"Yes. After all, that was imprudent--"
"You can ride and shoot an arrow swift and far. Your eyes are keen and your tread lithe and soft like a fawn--"
"It is all the wild lore of the woodland I learned as a child."
"But Sho-caw does not know! To him the gypsy heart of you, the sun-brown skin and scarlet cheeks, the night-black hair beneath the turban, are but the lure and charm of an errant daughter of the O-kee-fee-ne-kee wilderness. What wonder that he can not see you as you are, a dark-eyed child of the race of white men!"
"I do not wonder."
"He has been grave and very deferential, gathered wood for you and carried water. Yesterday there was a freshly killed deer at the door of the wigwam. It is the first shy overture of the wooing Seminole."
"I know. Keela has told me. It has all frightened me a little. I--I think I had better go away again."
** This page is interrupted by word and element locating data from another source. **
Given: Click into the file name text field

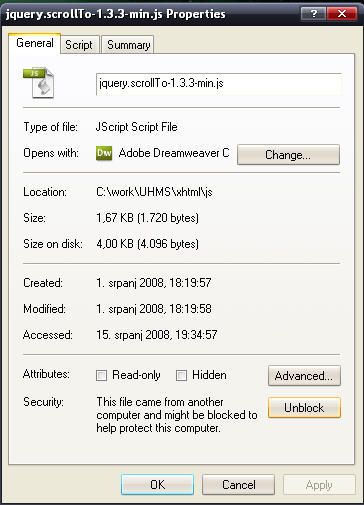Looking at the screenshot, I should coord(219,84).
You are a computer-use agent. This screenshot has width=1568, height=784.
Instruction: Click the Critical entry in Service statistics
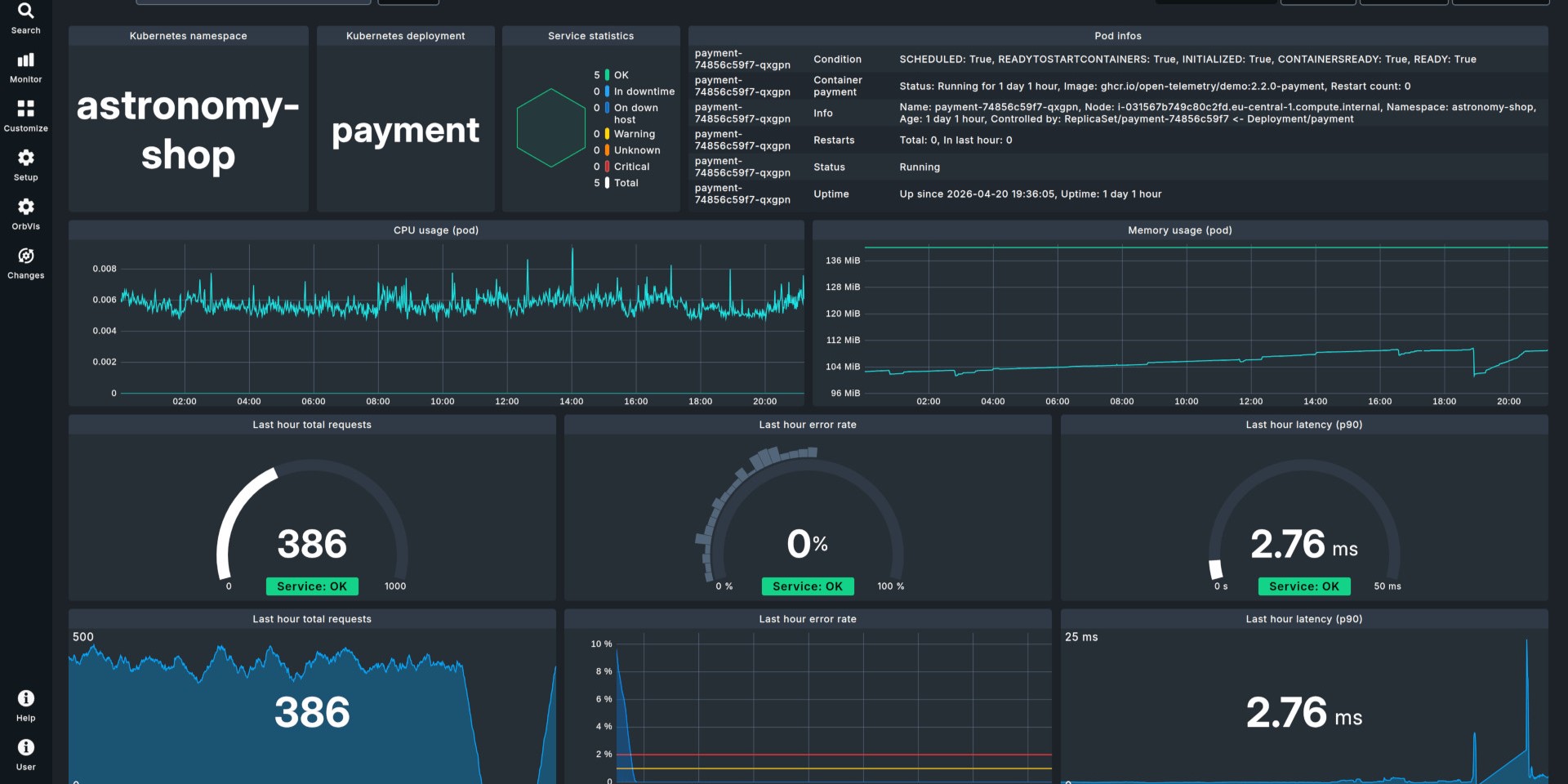click(631, 167)
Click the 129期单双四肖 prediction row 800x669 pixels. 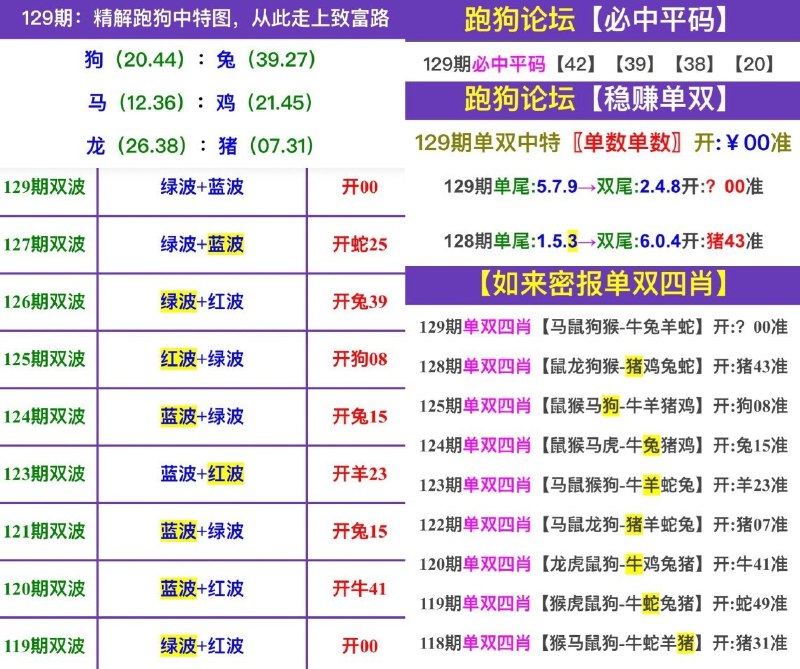tap(602, 327)
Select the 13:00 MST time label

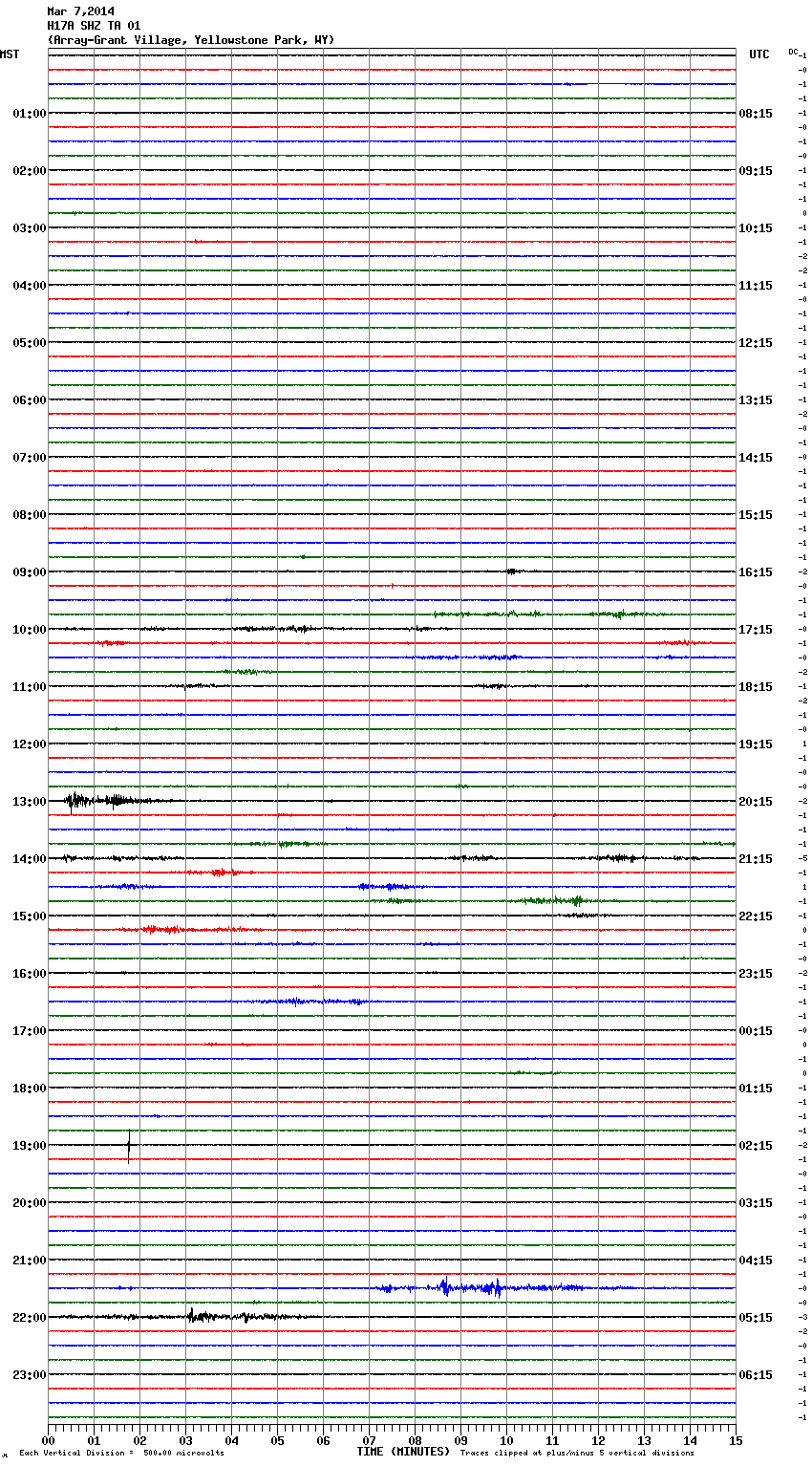point(29,802)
"There was a time, in the days of Arcadia, when Philip would have laughed, and a second deer would have lain at the door of your wig-wam--"
"Philip is changed."
"He is quieter--"
"Yes."
"A little sterner--"
"Yes."
"Like one perhaps who has abandoned a dream!"
"I--do--not--know."
"Why does he ride away for days with Sho-caw?"
"I have wondered."
The wind, wafting from the rain which splashed in the pool of Mic-co's court, might have told, but the wind, with the business of rain upon its mind, was reticent.